President Biden is set to arrive in Israel to meet with leaders of Israel, Saudi Arabia, and their neighbors in an effort to reassert American influence in the region. The visit comes with a monumental task- prove that he is committed to preventing Iran from becoming a nuclear power. Will Biden be able to score a much-needed foreign policy win? Read more below.
Shannon Pettypiece; July 13, 2022
JERUSALEM — President Joe Biden arrived in Israel on Wednesday for his first trip to the Middle East as president, looking to show support for that nation amid low expectations that his visit will lead to any fundamental shift in the growing tensions between Israelis and Palestinians.

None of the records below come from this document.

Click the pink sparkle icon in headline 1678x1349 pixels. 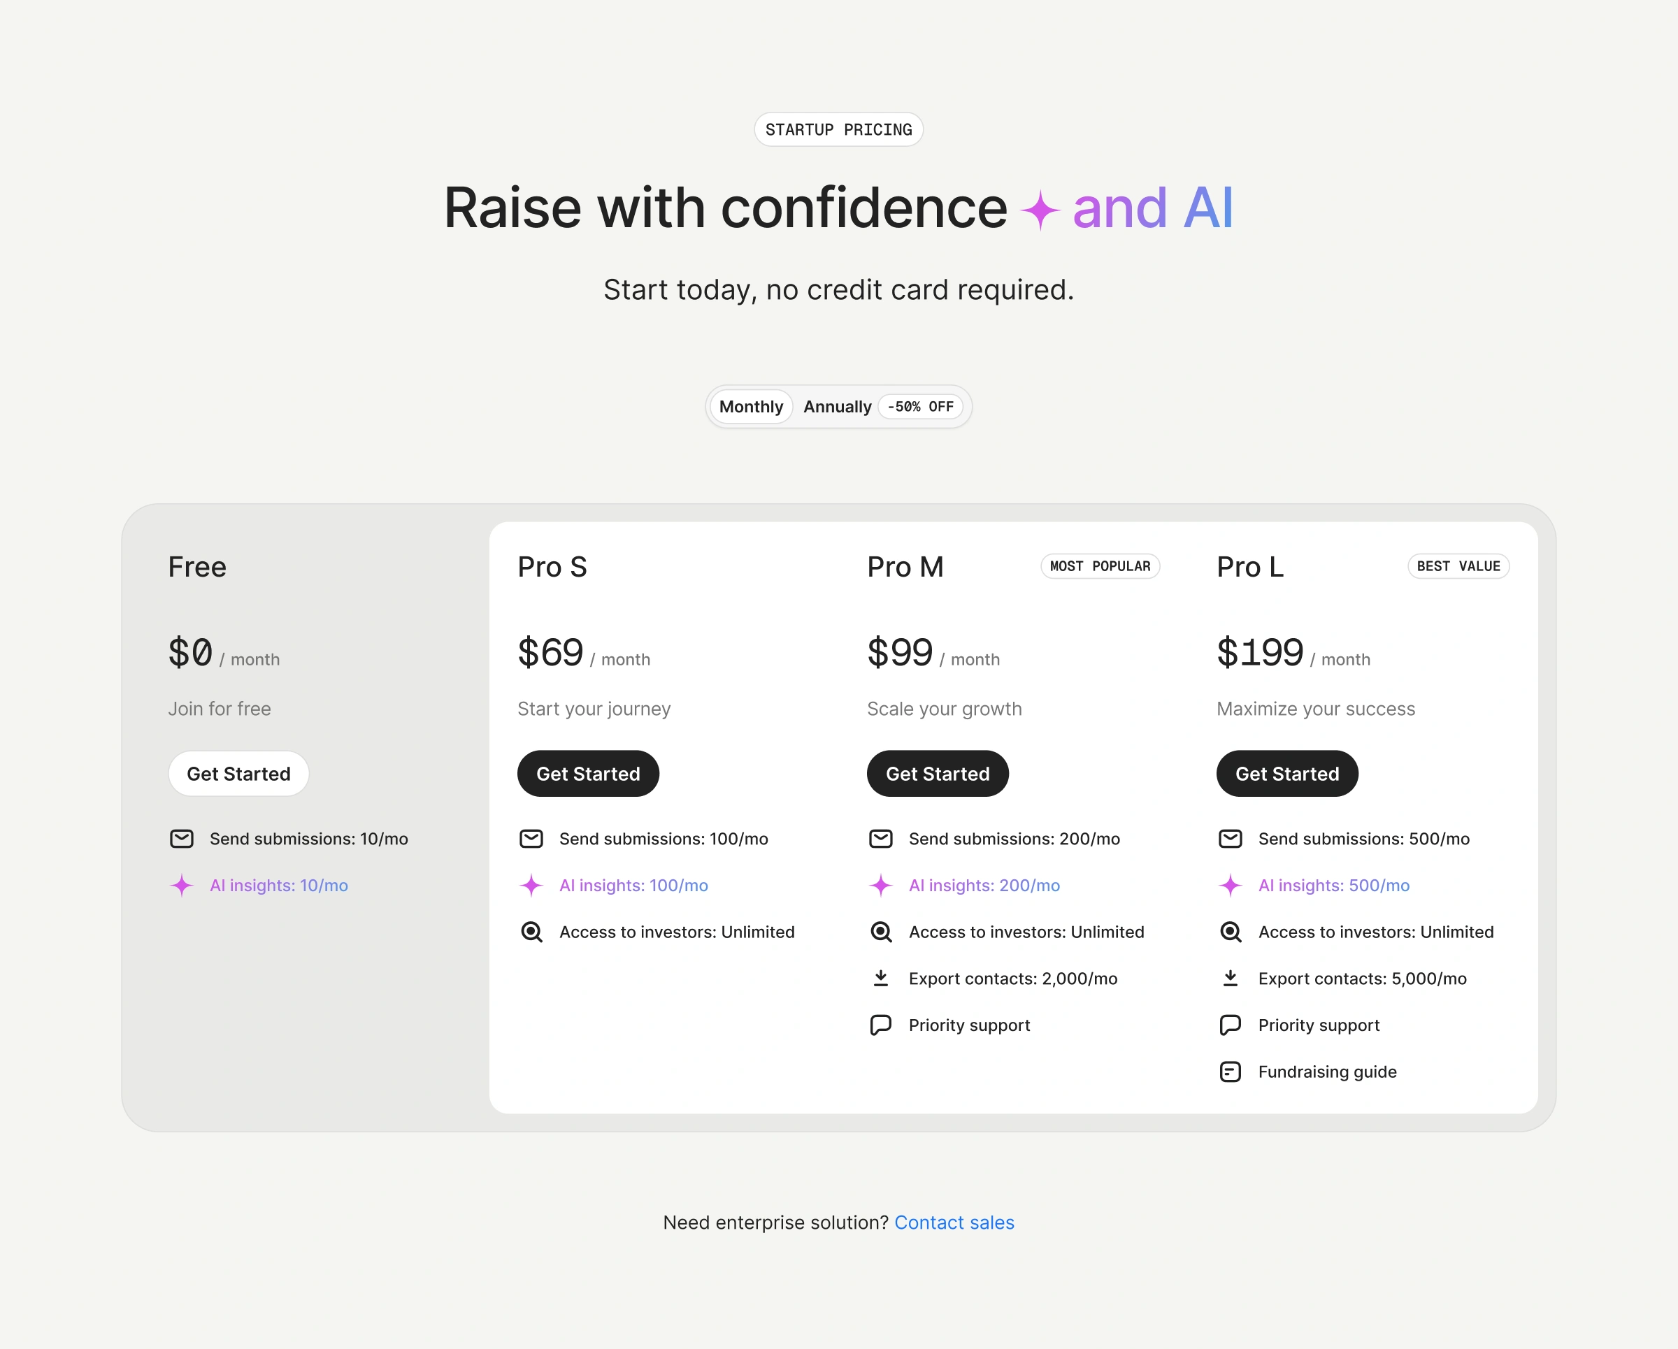(x=1041, y=211)
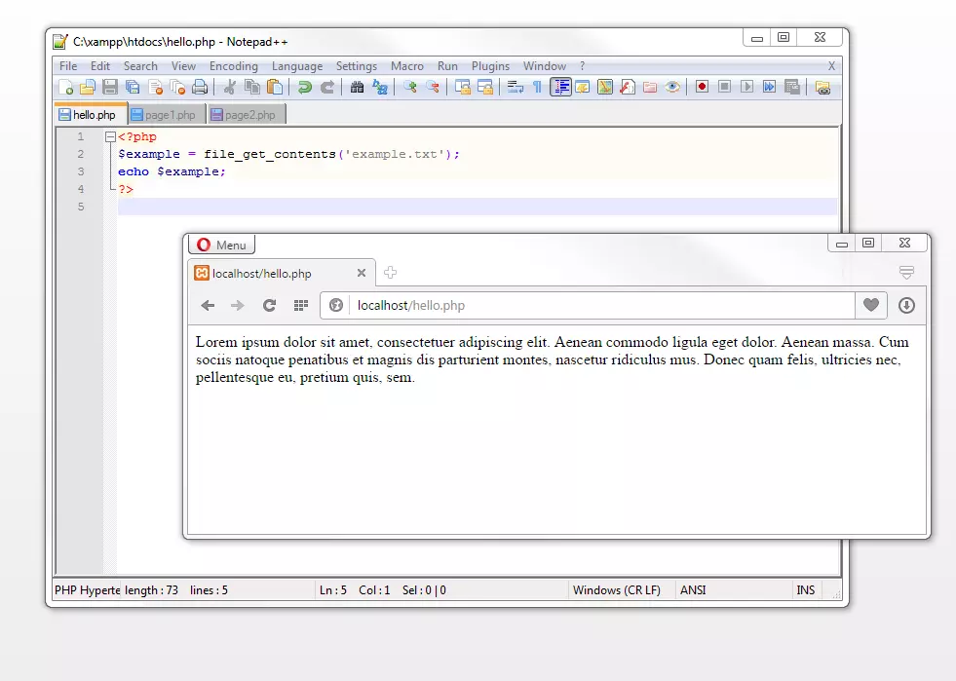This screenshot has height=681, width=956.
Task: Toggle the Monitoring eye icon
Action: tap(672, 87)
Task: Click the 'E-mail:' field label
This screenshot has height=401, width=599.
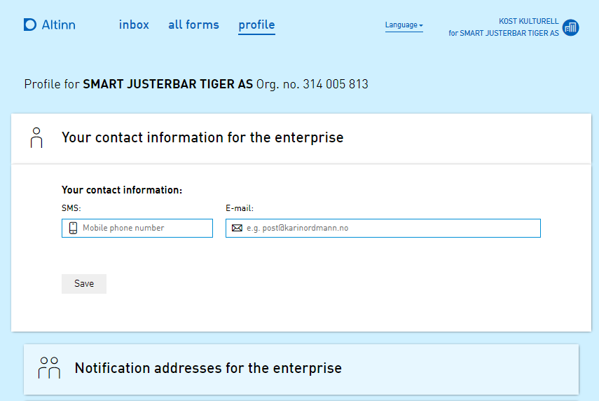Action: pyautogui.click(x=239, y=208)
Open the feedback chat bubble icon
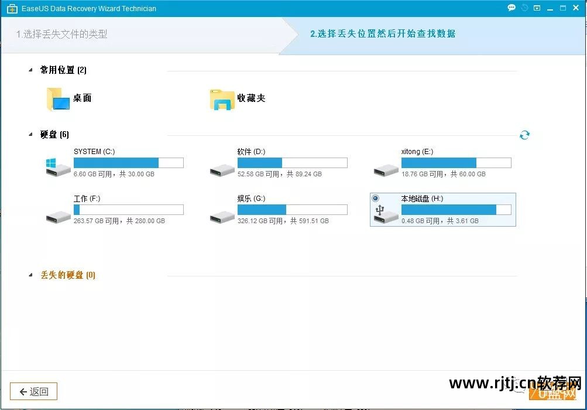 [512, 8]
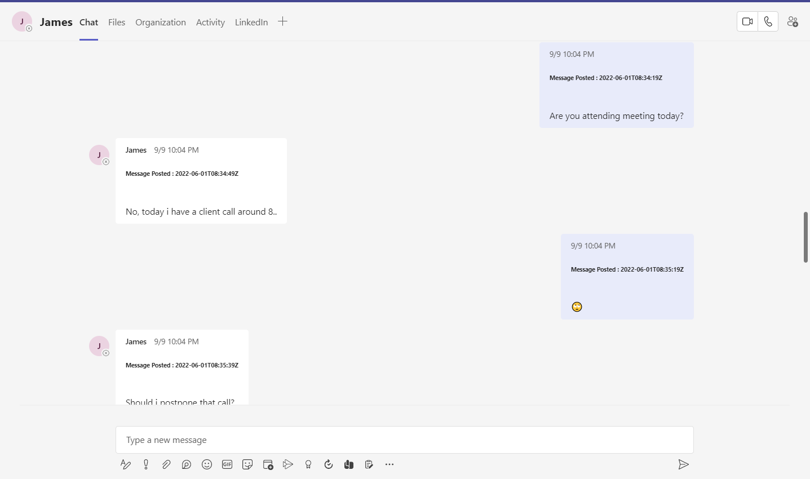Set delivery options with exclamation icon

coord(146,464)
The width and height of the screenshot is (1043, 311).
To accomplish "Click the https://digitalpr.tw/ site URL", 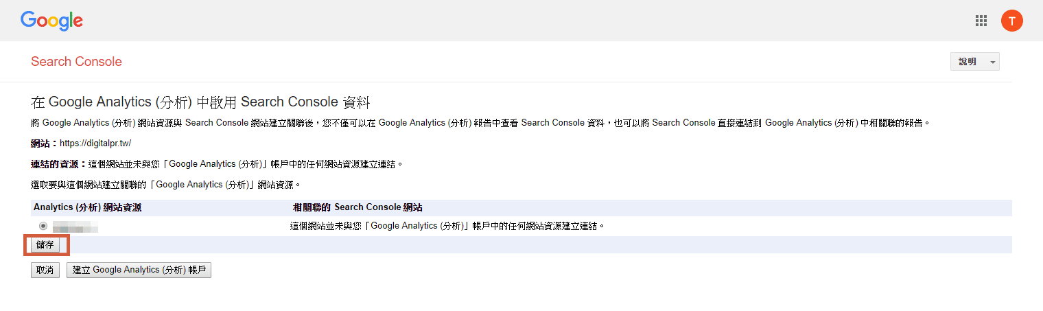I will click(95, 143).
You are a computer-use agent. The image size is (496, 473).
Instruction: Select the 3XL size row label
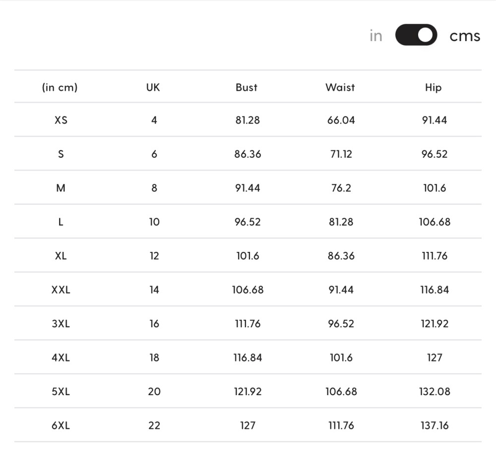[x=61, y=324]
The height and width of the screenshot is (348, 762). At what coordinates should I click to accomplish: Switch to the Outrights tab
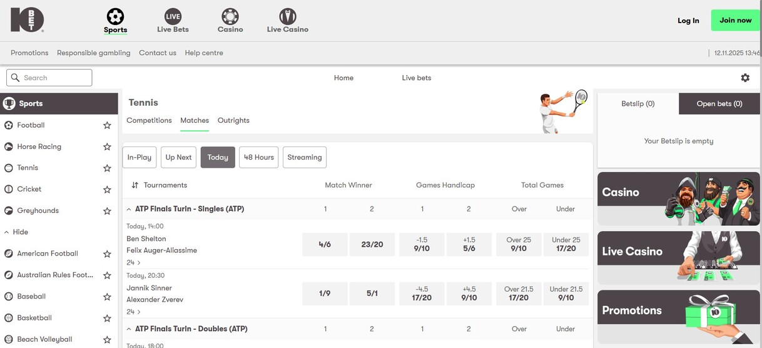[233, 120]
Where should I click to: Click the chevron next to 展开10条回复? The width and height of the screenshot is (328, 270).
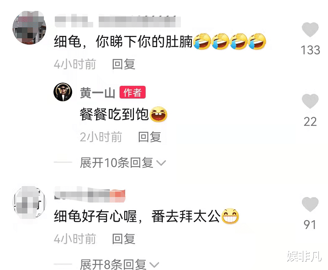point(161,163)
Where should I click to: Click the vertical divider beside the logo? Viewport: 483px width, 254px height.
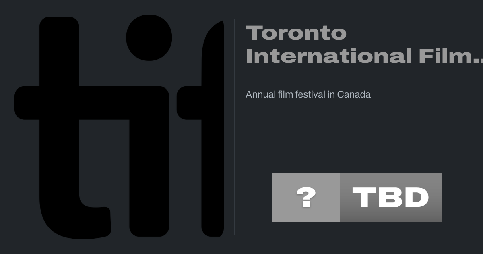pos(234,127)
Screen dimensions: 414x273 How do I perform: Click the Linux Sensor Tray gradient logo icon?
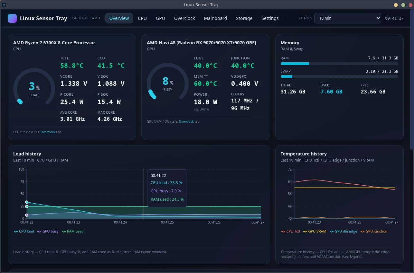tap(12, 18)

While most presidents have centered their visits to the Jewish state around trying to help resolve the Israeli-Palestinian conflict, there are no indications from Biden administration officials that there are plans to do anything more than reaffirm Biden’s support for a two-state solution.
While Biden said he will discuss trying to reach a two-state solution, he acknowledged it is “not in the near term.”
“Greater peace, greater stability, greater connection is critical,” he said upon landing in Israel. “It’s critical, I might add, for all people of the region, which is why we’ll discuss my continued support, even though I know it’s not in the near term, a two-state solution, which remains in my view the best way to ensure the future of equal measure of freedom, prosperity and democracy for Israelis and Palestinians alike.”
Instead, much of the emphasis ahead of the trip has been focused on improving relations between Israel and its Arab neighbors as part of Biden’s wider efforts to bring stability to the region and counter Iran’s growing nuclear threat. After two days in Israel and a visit to the occupied West Bank, Biden plans to travel to Saudi Arabia, where administration officials have indicated there may be some early steps toward publicly normalizing relations between Saudi Arabia and Israel.
“This may be the first presidential visit to Israel in history where the president doesn’t really have that deep of a policy agenda, and certainly not a real substantive one on the Israeli-Palestinian conflict or the peace process,” said Michael Koplow, chief policy officer at the Israel Policy Forum, a nonprofit group that advocates for a two-state solution. “While a presidential trip here is always exciting, I’m not sure that there’s going to be a huge amount that’s going to come out of this one with regard to Israeli-Palestinian issues that we haven’t seen before.”
One issue that will likely be discussed is allowing direct flights from Israel to Saudi Arabia for Israeli Muslims to make the hajj pilgrimage, as well as lifting other air restrictions for Israeli flights over the country, foreign policy analysts have said.
“Any normalization of any kind would be a long process, but looking for progress and momentum in that direction is certainly something we are focused on as we head off to the Middle East,” White House national security adviser Jake Sullivan said.
During the trip, Biden will be taking extra Covid precautions including minimizing contact and increasing mask use, White House press secretary Karine Jean-Pierre said. The highly contagious BA.5 variant, which is now the dominant strain in the United States, has driven up infections and hospitalizations.
Upon greeting Israeli officials on the tarmac in Israel, Biden gave out fist bumps rather than handshakes to those who extended an open palm, though he patted several officials on the shoulder as they conversed without masks and later shook hands with other Israeli officials.
Covid is largely spread through respiratory particles and public health officials have downplayed the role of surface transmission.
A day before Biden’s departure, White House deputy chief of staff Jen O’Malley Dillon said in a tweet that she had tested positive for Covid. She had one socially-distanced and masked meeting with Biden on Monday, and he is not considered a close contact under CDC guidelines, she said.